## Task to carry out
Make an exact copy of every entry.

## Dataset
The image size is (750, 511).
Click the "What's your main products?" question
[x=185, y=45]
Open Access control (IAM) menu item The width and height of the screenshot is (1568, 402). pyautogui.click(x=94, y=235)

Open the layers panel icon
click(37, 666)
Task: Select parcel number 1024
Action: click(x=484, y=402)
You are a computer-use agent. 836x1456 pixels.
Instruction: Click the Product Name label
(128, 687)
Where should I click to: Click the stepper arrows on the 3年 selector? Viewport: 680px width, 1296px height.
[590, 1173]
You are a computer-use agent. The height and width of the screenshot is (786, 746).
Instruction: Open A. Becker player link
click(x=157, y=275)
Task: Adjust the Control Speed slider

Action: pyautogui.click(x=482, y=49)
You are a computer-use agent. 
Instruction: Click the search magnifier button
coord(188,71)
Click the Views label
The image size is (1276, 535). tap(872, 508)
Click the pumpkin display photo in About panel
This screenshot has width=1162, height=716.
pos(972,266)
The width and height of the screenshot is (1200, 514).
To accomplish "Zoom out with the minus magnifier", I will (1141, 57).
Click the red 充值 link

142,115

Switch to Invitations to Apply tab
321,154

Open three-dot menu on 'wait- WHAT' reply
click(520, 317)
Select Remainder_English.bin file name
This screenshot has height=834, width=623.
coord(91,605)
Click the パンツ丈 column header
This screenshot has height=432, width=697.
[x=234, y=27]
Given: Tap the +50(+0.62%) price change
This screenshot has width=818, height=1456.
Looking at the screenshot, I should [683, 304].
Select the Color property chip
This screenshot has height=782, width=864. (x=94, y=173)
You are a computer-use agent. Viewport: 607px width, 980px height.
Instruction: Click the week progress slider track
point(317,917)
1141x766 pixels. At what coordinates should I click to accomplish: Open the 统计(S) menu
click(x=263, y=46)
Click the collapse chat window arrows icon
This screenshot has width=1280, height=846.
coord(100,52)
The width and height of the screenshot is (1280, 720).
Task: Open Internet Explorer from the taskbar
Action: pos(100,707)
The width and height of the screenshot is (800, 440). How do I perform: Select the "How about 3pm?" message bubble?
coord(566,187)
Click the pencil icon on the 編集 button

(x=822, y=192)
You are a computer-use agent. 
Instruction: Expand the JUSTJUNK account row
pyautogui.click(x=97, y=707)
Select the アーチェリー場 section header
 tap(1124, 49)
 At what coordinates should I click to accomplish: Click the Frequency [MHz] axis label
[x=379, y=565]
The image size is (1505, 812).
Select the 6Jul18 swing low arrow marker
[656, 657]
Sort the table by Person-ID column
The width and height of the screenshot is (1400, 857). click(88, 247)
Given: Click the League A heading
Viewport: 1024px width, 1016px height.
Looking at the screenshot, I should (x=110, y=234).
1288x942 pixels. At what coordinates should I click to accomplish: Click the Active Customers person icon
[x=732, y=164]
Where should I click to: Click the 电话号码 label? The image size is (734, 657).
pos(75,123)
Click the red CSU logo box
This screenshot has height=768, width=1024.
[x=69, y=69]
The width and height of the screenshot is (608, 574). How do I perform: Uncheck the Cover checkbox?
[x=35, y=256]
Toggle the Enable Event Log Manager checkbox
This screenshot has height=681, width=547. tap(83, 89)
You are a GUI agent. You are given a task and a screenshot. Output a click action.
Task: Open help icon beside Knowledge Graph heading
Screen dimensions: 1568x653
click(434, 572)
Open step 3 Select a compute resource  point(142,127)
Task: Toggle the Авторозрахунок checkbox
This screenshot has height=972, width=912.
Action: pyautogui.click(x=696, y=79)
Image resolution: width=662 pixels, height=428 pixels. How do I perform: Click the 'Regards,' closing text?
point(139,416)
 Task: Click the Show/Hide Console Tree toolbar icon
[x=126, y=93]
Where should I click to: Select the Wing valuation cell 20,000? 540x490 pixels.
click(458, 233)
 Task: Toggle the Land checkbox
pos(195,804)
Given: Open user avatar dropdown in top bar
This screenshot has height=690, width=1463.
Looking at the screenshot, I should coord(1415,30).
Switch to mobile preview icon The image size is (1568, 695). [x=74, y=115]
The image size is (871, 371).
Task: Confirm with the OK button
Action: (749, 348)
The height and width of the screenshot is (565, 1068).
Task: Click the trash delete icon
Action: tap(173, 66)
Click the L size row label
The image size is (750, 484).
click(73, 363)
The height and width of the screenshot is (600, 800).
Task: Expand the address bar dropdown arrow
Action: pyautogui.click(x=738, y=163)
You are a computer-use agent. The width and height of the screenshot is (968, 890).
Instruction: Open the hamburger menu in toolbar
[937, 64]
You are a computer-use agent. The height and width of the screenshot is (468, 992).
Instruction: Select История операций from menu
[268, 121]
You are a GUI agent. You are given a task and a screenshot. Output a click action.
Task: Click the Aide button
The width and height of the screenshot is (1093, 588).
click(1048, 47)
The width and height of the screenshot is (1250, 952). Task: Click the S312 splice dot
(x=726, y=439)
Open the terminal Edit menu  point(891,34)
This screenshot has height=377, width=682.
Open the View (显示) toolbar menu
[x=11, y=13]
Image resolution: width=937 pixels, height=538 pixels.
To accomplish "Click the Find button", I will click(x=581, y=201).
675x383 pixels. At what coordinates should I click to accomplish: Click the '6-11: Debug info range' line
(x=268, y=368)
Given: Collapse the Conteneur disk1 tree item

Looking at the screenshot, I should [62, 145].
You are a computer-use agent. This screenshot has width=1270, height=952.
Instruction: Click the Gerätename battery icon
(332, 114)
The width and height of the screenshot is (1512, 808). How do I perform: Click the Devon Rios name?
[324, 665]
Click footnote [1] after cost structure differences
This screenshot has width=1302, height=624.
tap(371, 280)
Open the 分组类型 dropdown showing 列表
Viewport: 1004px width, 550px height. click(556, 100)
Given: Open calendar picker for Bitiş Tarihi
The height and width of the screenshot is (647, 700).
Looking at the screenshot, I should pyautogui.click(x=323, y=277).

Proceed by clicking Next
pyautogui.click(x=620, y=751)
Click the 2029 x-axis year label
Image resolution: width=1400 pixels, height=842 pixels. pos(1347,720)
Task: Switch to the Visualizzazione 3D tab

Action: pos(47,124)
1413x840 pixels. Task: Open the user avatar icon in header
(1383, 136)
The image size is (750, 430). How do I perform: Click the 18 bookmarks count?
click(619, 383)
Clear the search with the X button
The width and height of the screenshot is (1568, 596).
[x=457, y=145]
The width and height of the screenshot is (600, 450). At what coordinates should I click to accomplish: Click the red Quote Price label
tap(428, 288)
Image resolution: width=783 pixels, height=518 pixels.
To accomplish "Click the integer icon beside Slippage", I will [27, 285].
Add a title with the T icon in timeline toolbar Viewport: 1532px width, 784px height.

## Answer section
The image size is (750, 511).
Click the "What's your main products?" question
[x=185, y=45]
Open Access control (IAM) menu item The width and height of the screenshot is (1568, 402). pyautogui.click(x=94, y=235)

Open the layers panel icon
click(37, 666)
Task: Select parcel number 1024
Action: click(x=484, y=402)
You are a computer-use agent. 836x1456 pixels.
Instruction: Click the Product Name label
(128, 687)
Where should I click to: Click the stepper arrows on the 3年 selector? Viewport: 680px width, 1296px height.
[590, 1173]
You are a computer-use agent. The height and width of the screenshot is (786, 746).
Instruction: Open A. Becker player link
click(x=157, y=275)
Task: Adjust the Control Speed slider

Action: pyautogui.click(x=482, y=49)
You are a computer-use agent. 
Instruction: Click the search magnifier button
coord(188,71)
Click the Views label
The image size is (1276, 535). tap(872, 508)
Click the pumpkin display photo in About panel
This screenshot has width=1162, height=716.
pos(972,266)
The width and height of the screenshot is (1200, 514).
To accomplish "Zoom out with the minus magnifier", I will (1141, 57).
Click the red 充值 link

142,115

Switch to Invitations to Apply tab
321,154

Open three-dot menu on 'wait- WHAT' reply
click(520, 317)
Select Remainder_English.bin file name
This screenshot has height=834, width=623.
coord(91,605)
Click the パンツ丈 column header
This screenshot has height=432, width=697.
[x=234, y=27]
Given: Tap the +50(+0.62%) price change
This screenshot has width=818, height=1456.
Looking at the screenshot, I should [683, 304].
Select the Color property chip
This screenshot has height=782, width=864. (x=94, y=173)
You are a computer-use agent. Viewport: 607px width, 980px height.
Instruction: Click the week progress slider track
point(317,917)
1141x766 pixels. At what coordinates should I click to accomplish: Open the 统计(S) menu
click(x=263, y=46)
Click the collapse chat window arrows icon
This screenshot has width=1280, height=846.
coord(100,52)
The width and height of the screenshot is (1280, 720).
Task: Open Internet Explorer from the taskbar
Action: pos(100,707)
The width and height of the screenshot is (800, 440). How do I perform: Select the "How about 3pm?" message bubble?
coord(566,187)
Click the pencil icon on the 編集 button

(x=822, y=192)
You are a computer-use agent. 
Instruction: Expand the JUSTJUNK account row
pyautogui.click(x=97, y=707)
Select the アーチェリー場 section header
 tap(1124, 49)
 At what coordinates should I click to accomplish: Click the Frequency [MHz] axis label
[x=379, y=565]
The image size is (1505, 812).
Select the 6Jul18 swing low arrow marker
[656, 657]
Sort the table by Person-ID column
The width and height of the screenshot is (1400, 857). click(88, 247)
Given: Click the League A heading
Viewport: 1024px width, 1016px height.
Looking at the screenshot, I should (x=110, y=234).
1288x942 pixels. At what coordinates should I click to accomplish: Click the Active Customers person icon
[x=732, y=164]
Where should I click to: Click the 电话号码 label? The image size is (734, 657).
pos(75,123)
Click the red CSU logo box
This screenshot has height=768, width=1024.
[x=69, y=69]
The width and height of the screenshot is (608, 574). How do I perform: Uncheck the Cover checkbox?
[x=35, y=256]
Toggle the Enable Event Log Manager checkbox
This screenshot has height=681, width=547. tap(83, 89)
You are a GUI agent. You are given a task and a screenshot. Output a click action.
Task: Open help icon beside Knowledge Graph heading
Screen dimensions: 1568x653
click(434, 572)
Open step 3 Select a compute resource  point(142,127)
Task: Toggle the Авторозрахунок checkbox
This screenshot has height=972, width=912.
Action: pyautogui.click(x=696, y=79)
Image resolution: width=662 pixels, height=428 pixels. How do I perform: Click the 'Regards,' closing text?
point(139,416)
 Task: Click the Show/Hide Console Tree toolbar icon
[x=126, y=93]
Where should I click to: Select the Wing valuation cell 20,000? 540x490 pixels.
click(458, 233)
 Task: Toggle the Land checkbox
pos(195,804)
Given: Open user avatar dropdown in top bar
This screenshot has height=690, width=1463.
Looking at the screenshot, I should coord(1415,30).
Switch to mobile preview icon The image size is (1568, 695). [x=74, y=115]
The image size is (871, 371).
Task: Confirm with the OK button
Action: (749, 348)
The height and width of the screenshot is (565, 1068).
Task: Click the trash delete icon
Action: tap(173, 66)
Click the L size row label
The image size is (750, 484).
click(73, 363)
The height and width of the screenshot is (600, 800).
Task: Expand the address bar dropdown arrow
Action: pyautogui.click(x=738, y=163)
You are a computer-use agent. The width and height of the screenshot is (968, 890).
Instruction: Open the hamburger menu in toolbar
[937, 64]
You are a computer-use agent. The height and width of the screenshot is (468, 992).
Instruction: Select История операций from menu
[268, 121]
You are a GUI agent. You are given a task and a screenshot. Output a click action.
Task: Click the Aide button
The width and height of the screenshot is (1093, 588).
click(1048, 47)
The width and height of the screenshot is (1250, 952). Task: Click the S312 splice dot
(x=726, y=439)
Open the terminal Edit menu  point(891,34)
This screenshot has height=377, width=682.
Open the View (显示) toolbar menu
[x=11, y=13]
Image resolution: width=937 pixels, height=538 pixels.
To accomplish "Click the Find button", I will click(x=581, y=201).
675x383 pixels. At what coordinates should I click to accomplish: Click the '6-11: Debug info range' line
(x=268, y=368)
Given: Collapse the Conteneur disk1 tree item

Looking at the screenshot, I should [62, 145].
You are a computer-use agent. This screenshot has width=1270, height=952.
Instruction: Click the Gerätename battery icon
(332, 114)
The width and height of the screenshot is (1512, 808). How do I perform: Click the Devon Rios name?
[324, 665]
Click footnote [1] after cost structure differences
This screenshot has width=1302, height=624.
tap(371, 280)
Open the 分组类型 dropdown showing 列表
Viewport: 1004px width, 550px height. click(556, 100)
Given: Open calendar picker for Bitiş Tarihi
The height and width of the screenshot is (647, 700).
Looking at the screenshot, I should pyautogui.click(x=323, y=277).

Proceed by clicking Next
pyautogui.click(x=620, y=751)
Click the 2029 x-axis year label
Image resolution: width=1400 pixels, height=842 pixels. pos(1347,720)
Task: Switch to the Visualizzazione 3D tab

Action: pos(47,124)
1413x840 pixels. Task: Open the user avatar icon in header
(1383, 136)
The image size is (750, 430). How do I perform: Click the 18 bookmarks count?
click(619, 383)
Clear the search with the X button
The width and height of the screenshot is (1568, 596).
[x=457, y=145]
The width and height of the screenshot is (600, 450). At what coordinates should I click to accomplish: Click the red Quote Price label
tap(428, 288)
Image resolution: width=783 pixels, height=518 pixels.
To accomplish "Click the integer icon beside Slippage", I will [27, 285].
Add a title with the T icon in timeline toolbar Viewport: 1532px width, 784px height.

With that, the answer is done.